Ectopic expression of Gametocyte Specific Factor 1 (GTSF1) in Cutaneous T-Cell Lymphoma (CTCL) patients has been reported by several groups. Moreover, it has been associated with a worse prognosis and late-stage CTCL. GTSF1 is a gamete gene that participates in the piRNA pathway to silence retrotransposons on the genome. Despite the established association with a worse prognosis the molecular function of GTSF1 expression remains unknown. Therefore, we established shRNA-mediated GTSF1 knockdown CTCL cell lines. Using qRT-PCR, Western blot and a retrotransposition assay, we demonstrated that GTSF1 knockdown does not lead to mobilization of the retrotransposon LINE-1. These data suggest GTSF1 has a novel role in CTCL. Interestingly, after GTSF1 knockdown in the Mac2A cell line, we observed striking growth inhibition, suggesting this gene is a key player in CTCL carcinogenesis. To further explore this role, we performed RNA-Seq, comparing GTSF1 knockdown to control cells. Differential gene expression analysis using DESeq2, revealed 12496 differentially expressed genes (p adjusted <0.05). Pathway enrichment analysis was performed via GO, KEGG, Reactome and WikiPathways. We observed an enrichment of several pathways including response to stimulus, immune response, response to cytokine and inflammatory response. More specifically, transcriptome analysis showed an increased expression of cytokine induced genes, such as XAF1, IFI27 and IFI44L, and genes associated with a Th1 phenotype, IFNG and TNF. Research shows that CTCL progression leads to defects in Th1 cytokine production (IFN-γ and TNF-α) by antitumor immune cells and an enhanced Th2 cytokine production (IL-4 and IL-5) by malignant T cells.
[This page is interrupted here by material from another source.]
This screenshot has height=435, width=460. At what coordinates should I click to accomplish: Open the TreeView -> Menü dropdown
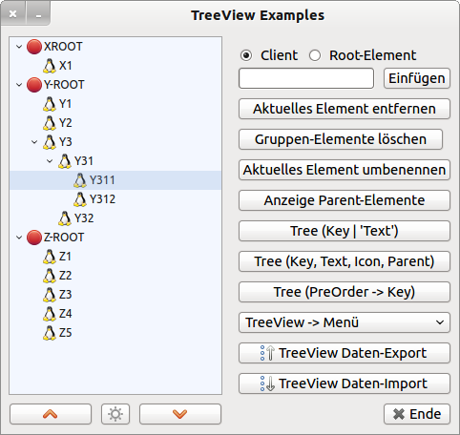point(345,322)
The chronic production of Th2 cytokines by malignant cells leads to immune deficiency in patients, allowing malignant cells to proliferate and the disease to progress. Taken together, these data suggest GTSF1 as a novel regulator of the Th phenotype on CTCL, thereby placing it as a potential treatment target for regulating disease progression.